Be sure to watch Dr. Kanner discuss this topic this Monday, September 29th @ 8:20am on San Diego6 News In The Morning. In addition, Dr. Kanner also begins his new position as one of "America's Top Docs" an "Extra Life Changer" next Friday evening, October 3rd on EXTRA which airs at 8pm. Be sure to tune in and watch our own Dr. Kanner on National TV.
Background: One of the common parental complaints is when their children either interrupt them or others whether in private or in public. Interrupting stems from two areas, one developmental, and the other emotional. Developmentally, for most children ages 2 through 5, learning rules such as waiting to take a turn is not an automatic process and takes time and guidance to help them learn common courtesy and respect which is new to their young minds. The other cause is emotional whereby, interrupting is a result from a child either desiring attention or is feeling as if they are not understood well-enough by whomever they are speaking with. This also relates to when a child repeats him or herself – another attempt to communicate that they do not feel heard the first time or are disappointed with the response from the parent. This is often following by the child stating “you don’t understand me”. The other emotional cause of interrupting is when a child is hungry for their parent’s attention and interprets their parent’s investment in others as a rejection or lack of interest. This is especially true for working parents where many young children misinterpret that they would rather be at work then spend time with them. My own son told me that he was convinced that I did not have to work, because he thought I could just get money out of the ATM machine any time I wanted. At 5, he had a difficult time understanding that I had to work to be able to put money into the ATM in order to get it out when needed. From his standpoint, work was more important to me then him. Once I attempted to explain why people have to work, and that money does not “grow out of ATM machines”, he felt better, but I felt horrible that he had been under the impression that working was more important to me then spending time with him.
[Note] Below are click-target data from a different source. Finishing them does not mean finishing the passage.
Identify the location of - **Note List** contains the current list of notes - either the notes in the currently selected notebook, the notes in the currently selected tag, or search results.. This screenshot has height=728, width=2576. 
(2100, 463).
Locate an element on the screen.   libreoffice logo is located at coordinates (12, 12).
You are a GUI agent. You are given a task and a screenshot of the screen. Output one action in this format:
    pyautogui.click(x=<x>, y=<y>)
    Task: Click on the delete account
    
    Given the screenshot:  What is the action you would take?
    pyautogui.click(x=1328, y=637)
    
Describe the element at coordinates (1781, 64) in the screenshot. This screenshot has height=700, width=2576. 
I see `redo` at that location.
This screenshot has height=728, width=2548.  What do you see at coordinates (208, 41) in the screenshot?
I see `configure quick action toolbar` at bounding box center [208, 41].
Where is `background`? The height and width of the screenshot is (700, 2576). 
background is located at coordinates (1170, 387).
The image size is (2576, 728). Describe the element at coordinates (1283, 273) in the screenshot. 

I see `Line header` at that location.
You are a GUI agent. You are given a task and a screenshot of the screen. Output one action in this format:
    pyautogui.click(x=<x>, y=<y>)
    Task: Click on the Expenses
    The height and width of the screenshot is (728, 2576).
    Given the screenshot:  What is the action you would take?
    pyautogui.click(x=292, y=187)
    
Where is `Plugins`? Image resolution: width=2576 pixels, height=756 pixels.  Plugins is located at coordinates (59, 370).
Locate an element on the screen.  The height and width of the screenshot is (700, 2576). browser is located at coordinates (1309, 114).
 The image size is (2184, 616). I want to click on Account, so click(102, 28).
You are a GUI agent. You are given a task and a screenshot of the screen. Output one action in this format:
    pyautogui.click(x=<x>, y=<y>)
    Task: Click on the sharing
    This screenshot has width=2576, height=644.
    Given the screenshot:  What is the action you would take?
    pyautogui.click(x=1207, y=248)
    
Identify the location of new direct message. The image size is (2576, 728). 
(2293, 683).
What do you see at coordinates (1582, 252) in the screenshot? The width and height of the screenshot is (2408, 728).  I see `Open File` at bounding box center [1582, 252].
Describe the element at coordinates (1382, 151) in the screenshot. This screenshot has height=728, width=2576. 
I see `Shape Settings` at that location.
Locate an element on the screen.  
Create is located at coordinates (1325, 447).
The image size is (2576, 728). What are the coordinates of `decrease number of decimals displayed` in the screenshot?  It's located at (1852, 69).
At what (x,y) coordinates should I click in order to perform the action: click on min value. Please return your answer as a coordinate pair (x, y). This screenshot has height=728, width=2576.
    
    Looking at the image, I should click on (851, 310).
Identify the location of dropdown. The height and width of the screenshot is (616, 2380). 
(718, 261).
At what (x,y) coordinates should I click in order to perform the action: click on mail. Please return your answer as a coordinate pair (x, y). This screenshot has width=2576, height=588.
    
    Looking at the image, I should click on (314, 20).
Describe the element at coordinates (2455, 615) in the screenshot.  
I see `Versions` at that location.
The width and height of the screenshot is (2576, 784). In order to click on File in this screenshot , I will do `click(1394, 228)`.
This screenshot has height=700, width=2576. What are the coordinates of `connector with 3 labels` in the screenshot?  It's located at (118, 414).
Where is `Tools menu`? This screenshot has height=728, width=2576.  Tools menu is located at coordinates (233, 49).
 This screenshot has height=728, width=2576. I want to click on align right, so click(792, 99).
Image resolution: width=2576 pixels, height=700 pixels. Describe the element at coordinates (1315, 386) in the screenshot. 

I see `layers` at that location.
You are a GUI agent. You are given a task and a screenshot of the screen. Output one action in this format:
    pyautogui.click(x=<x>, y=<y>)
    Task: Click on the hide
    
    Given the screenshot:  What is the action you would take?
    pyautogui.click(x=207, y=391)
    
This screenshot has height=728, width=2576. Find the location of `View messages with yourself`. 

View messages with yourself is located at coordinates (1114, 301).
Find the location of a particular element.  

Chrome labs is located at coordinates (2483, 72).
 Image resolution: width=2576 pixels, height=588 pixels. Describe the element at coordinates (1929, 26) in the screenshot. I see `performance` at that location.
Children by nature are very sensitive to their parent’s attention to their words and feelings, and the invested parent needs to spend that essential time paying direct attention to their child when they are asking to be heard. This is especially true if their child is having a problem. Granted, this cannot happen at times immediately, at least the parent needs to carve out some “direct attention time” that is fully dedicated to their child without distraction. When this happens on a regular basis, interrupting decreases which lowers the stress for both the child and parent alike. Below are some tips to help parents optimize their attention time with their children.
1. When you child wants to talk, make the time and give them your full attention if possible.
2. When listening, get down to their level and maintain direct eye contact.
3. Be interested, alert, non-distracted, and empathic.
4. If they catch you at a time when you cannot give them that “undivided attention”, make a date with them as soon as possible and don’t forget.
Children, like adults, take mental notes of how people interrelate with them. Parents get bonus points with their children when the child picks up on a genuine interest from their parent towards them even if such attention cannot be immediate. As such bonus points add up, interrupting decreases and the child feels both understood, cared for, and also develops the capacity to delay gratification as long as the parent eventually and quickly follows through with their promise to attend to their emotional needs.